- _Job_:
Convert the stretch of the material below from the line containing "Toggle the 'out, Counting Line Count' legend" through the line containing "click(x=380, y=161)" into a JSON list of strings, one string per line and blank lines omitted.

- _Information given_:

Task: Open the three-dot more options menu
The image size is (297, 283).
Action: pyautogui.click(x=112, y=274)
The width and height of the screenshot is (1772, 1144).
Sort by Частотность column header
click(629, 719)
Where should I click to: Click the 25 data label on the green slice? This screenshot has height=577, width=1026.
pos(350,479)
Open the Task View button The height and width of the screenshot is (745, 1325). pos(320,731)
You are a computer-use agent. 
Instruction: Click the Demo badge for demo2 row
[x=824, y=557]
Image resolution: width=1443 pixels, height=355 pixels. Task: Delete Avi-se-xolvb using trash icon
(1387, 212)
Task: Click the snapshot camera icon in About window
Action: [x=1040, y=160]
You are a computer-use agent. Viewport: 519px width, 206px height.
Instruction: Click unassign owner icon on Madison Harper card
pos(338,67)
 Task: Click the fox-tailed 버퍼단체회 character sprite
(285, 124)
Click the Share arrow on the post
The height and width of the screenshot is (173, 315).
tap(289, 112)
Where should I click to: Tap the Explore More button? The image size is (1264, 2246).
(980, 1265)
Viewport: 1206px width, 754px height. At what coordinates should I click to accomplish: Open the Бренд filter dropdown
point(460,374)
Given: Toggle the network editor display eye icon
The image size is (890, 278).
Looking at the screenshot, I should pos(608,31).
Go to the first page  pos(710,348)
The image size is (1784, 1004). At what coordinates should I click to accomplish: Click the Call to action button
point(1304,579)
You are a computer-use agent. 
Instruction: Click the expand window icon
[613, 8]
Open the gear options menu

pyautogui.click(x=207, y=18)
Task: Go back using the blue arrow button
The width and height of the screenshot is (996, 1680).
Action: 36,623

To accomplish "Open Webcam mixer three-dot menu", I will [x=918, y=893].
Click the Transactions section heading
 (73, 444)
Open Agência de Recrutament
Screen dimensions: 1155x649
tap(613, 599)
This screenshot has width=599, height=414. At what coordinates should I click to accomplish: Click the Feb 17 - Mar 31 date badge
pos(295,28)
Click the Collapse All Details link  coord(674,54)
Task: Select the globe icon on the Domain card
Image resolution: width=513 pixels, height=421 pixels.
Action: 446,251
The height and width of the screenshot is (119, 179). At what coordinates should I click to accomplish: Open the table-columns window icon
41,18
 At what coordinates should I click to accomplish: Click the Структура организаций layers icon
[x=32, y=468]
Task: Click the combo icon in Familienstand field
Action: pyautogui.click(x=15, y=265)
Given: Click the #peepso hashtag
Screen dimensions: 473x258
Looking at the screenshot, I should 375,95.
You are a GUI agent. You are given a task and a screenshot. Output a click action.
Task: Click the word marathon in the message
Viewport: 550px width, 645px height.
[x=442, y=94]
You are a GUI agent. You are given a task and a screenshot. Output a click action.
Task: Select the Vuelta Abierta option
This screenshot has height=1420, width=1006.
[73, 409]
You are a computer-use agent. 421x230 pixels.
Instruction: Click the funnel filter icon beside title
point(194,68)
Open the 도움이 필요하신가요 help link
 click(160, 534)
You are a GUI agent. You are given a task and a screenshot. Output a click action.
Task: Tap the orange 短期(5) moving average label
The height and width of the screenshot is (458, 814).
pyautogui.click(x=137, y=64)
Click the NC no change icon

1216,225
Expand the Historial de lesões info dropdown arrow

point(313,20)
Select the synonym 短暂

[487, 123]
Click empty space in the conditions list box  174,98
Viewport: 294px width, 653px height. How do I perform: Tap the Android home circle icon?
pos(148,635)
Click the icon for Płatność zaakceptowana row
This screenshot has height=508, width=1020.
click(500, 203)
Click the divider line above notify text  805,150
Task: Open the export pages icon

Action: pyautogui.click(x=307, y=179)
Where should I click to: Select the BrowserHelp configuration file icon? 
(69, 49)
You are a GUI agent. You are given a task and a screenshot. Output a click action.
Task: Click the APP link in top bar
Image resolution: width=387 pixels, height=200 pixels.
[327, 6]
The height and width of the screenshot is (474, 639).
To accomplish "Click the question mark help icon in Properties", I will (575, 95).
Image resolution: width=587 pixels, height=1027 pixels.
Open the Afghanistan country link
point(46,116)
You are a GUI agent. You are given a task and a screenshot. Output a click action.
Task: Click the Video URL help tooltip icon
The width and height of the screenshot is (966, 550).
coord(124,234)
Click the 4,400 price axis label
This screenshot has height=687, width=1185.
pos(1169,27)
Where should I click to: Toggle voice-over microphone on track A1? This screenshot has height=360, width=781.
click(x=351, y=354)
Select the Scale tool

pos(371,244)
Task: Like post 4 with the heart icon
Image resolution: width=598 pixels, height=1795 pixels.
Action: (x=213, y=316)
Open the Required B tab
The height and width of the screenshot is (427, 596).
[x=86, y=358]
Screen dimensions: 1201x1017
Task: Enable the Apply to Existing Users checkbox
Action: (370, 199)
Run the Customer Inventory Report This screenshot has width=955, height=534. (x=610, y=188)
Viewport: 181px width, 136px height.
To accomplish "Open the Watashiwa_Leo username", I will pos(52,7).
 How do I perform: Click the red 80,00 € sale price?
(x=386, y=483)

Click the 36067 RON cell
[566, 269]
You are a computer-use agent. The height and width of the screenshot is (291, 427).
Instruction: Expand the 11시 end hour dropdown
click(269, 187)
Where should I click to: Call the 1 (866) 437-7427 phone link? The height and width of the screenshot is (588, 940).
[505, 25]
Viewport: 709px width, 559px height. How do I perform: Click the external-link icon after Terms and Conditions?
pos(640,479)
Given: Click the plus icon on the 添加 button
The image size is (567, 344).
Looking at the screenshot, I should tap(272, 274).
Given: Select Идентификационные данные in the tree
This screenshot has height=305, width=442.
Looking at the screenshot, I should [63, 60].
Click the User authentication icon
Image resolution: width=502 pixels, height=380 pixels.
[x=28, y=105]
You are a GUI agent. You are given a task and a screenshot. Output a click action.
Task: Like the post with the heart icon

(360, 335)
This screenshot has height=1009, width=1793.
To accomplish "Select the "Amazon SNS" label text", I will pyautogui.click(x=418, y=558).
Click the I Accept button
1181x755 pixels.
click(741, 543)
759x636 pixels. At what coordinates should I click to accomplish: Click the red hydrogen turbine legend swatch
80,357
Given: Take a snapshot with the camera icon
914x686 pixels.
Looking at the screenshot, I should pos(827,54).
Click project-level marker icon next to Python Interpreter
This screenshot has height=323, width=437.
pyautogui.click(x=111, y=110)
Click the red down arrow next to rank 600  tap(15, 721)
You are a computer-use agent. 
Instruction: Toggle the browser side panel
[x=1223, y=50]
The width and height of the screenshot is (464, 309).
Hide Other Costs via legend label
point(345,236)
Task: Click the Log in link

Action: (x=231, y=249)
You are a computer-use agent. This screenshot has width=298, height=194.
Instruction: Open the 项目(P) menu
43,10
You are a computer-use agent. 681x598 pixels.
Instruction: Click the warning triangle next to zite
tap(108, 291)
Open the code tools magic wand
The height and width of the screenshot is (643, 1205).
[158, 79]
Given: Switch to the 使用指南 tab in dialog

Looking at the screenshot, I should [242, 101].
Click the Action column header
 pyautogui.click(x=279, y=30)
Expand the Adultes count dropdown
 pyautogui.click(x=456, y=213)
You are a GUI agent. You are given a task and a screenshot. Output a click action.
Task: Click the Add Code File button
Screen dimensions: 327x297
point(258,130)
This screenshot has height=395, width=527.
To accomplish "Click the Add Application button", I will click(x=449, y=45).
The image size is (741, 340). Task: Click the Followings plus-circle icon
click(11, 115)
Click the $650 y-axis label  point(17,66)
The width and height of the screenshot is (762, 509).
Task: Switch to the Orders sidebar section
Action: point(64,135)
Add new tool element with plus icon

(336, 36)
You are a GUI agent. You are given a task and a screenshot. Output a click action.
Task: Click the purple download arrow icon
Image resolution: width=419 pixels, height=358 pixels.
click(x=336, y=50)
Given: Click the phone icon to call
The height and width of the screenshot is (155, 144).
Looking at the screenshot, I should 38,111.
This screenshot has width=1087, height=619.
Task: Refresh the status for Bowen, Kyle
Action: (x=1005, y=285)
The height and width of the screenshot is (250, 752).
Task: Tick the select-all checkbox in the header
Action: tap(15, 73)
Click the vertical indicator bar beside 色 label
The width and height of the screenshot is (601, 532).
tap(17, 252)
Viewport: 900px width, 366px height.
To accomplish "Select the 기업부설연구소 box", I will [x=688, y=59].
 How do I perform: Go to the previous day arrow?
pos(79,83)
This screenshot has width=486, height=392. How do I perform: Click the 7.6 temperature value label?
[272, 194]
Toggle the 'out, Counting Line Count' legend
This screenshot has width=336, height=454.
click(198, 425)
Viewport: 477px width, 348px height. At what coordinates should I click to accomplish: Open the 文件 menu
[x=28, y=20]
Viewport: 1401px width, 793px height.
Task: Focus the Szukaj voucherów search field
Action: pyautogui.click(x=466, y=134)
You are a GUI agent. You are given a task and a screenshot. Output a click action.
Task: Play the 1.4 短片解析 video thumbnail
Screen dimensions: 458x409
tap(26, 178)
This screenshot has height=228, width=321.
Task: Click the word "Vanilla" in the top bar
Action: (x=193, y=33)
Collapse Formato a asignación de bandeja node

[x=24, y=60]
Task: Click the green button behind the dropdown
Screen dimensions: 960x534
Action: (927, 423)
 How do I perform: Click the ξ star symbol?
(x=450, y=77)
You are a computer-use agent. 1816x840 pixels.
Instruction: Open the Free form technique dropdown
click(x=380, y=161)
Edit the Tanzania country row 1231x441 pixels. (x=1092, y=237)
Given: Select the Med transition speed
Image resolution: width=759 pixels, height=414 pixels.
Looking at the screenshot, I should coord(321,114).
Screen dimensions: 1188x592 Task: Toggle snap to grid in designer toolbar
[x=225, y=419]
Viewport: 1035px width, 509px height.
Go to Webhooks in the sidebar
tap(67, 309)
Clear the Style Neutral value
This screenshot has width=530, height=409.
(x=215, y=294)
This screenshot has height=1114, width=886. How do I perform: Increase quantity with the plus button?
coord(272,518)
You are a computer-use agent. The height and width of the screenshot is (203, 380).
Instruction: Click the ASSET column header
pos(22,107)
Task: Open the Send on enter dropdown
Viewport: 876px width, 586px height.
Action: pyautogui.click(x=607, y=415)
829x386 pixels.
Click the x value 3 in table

- _Final answer_:
[
  "Toggle the 'out, Counting Line Count' legend",
  "This screenshot has width=336, height=454.",
  "click(198, 425)",
  "Viewport: 477px width, 348px height. At what coordinates should I click to accomplish: Open the 文件 menu",
  "[x=28, y=20]",
  "Viewport: 1401px width, 793px height.",
  "Task: Focus the Szukaj voucherów search field",
  "Action: pyautogui.click(x=466, y=134)",
  "You are a GUI agent. You are given a task and a screenshot. Output a click action.",
  "Task: Play the 1.4 短片解析 video thumbnail",
  "Screen dimensions: 458x409",
  "tap(26, 178)",
  "This screenshot has height=228, width=321.",
  "Task: Click the word \"Vanilla\" in the top bar",
  "Action: (x=193, y=33)",
  "Collapse Formato a asignación de bandeja node",
  "[x=24, y=60]",
  "Task: Click the green button behind the dropdown",
  "Screen dimensions: 960x534",
  "Action: (927, 423)",
  " How do I perform: Click the ξ star symbol?",
  "(x=450, y=77)",
  "You are a computer-use agent. 1816x840 pixels.",
  "Instruction: Open the Free form technique dropdown",
  "click(x=380, y=161)"
]